Alliance Accreditation brings national recognition to a museum for its commitment to excellence, accountability, high professional standards, and continued institutional improvement. Developed and sustained by museum professionals for more than 45 years, the Alliance’s museum accreditation program is the field’s primary vehicle for quality assurance, self-regulation, and public accountability. It strengthens the museum profession by promoting practices that enable leaders to make informed decisions, allocate resources wisely, and remain financially and ethically accountable in order to provide the best possible service to the public.
“The Mark Twain House & Museum was first accredited in 1974,” said Executive Director Pieter Roos. “The re-accreditation confirms the continuing excellence of our stewardship of the historic house, our popular tours, and the educational and cultural programs that speak to the enduring legacy of author Mark Twain.”
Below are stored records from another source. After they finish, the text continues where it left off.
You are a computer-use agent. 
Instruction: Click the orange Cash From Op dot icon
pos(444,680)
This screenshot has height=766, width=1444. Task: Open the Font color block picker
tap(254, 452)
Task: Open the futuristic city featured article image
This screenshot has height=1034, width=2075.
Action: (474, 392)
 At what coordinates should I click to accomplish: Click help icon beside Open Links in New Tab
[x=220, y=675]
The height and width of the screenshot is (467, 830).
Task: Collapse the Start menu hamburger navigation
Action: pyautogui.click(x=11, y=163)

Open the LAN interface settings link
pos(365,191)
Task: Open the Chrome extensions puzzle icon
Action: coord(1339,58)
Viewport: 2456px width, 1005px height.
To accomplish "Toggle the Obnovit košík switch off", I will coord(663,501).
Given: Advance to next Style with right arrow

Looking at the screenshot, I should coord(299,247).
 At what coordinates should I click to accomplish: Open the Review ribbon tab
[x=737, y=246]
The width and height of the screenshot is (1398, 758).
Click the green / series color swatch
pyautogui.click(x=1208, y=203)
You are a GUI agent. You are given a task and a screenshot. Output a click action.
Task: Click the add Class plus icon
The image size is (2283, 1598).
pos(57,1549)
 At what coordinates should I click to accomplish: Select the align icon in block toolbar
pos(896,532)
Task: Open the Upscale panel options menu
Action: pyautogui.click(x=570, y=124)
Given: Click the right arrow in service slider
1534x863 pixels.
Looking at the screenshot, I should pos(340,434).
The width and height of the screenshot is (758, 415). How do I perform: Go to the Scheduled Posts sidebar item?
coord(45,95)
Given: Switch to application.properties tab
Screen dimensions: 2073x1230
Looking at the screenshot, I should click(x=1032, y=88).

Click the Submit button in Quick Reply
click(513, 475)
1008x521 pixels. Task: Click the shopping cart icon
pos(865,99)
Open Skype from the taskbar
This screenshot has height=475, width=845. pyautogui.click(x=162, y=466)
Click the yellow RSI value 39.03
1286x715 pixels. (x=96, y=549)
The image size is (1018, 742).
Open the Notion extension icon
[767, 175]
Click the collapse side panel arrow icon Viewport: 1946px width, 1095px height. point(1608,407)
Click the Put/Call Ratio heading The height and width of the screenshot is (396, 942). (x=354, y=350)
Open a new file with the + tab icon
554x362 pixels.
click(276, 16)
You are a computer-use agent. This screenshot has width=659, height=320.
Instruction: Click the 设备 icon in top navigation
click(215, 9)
Accreditation is a very rigorous but highly rewarding process that examines all aspects of a museum’s operations. To earn accreditation a museum first must conduct a year of self-study, and then undergo a site visit by a team of peer reviewers. AAM’s Accreditation Commission, an independent and autonomous body of museum professionals, considers the self-study and visiting committee report to determine whether a museum should receive accreditation.
“Accredited museums are a community of institutions that have chosen to hold themselves publicly accountable to excellence,” said Laura L. Lott, Alliance president and CEO. “Accreditation is clearly a significant achievement, of which both the institutions and the communities they serve can be extremely proud.”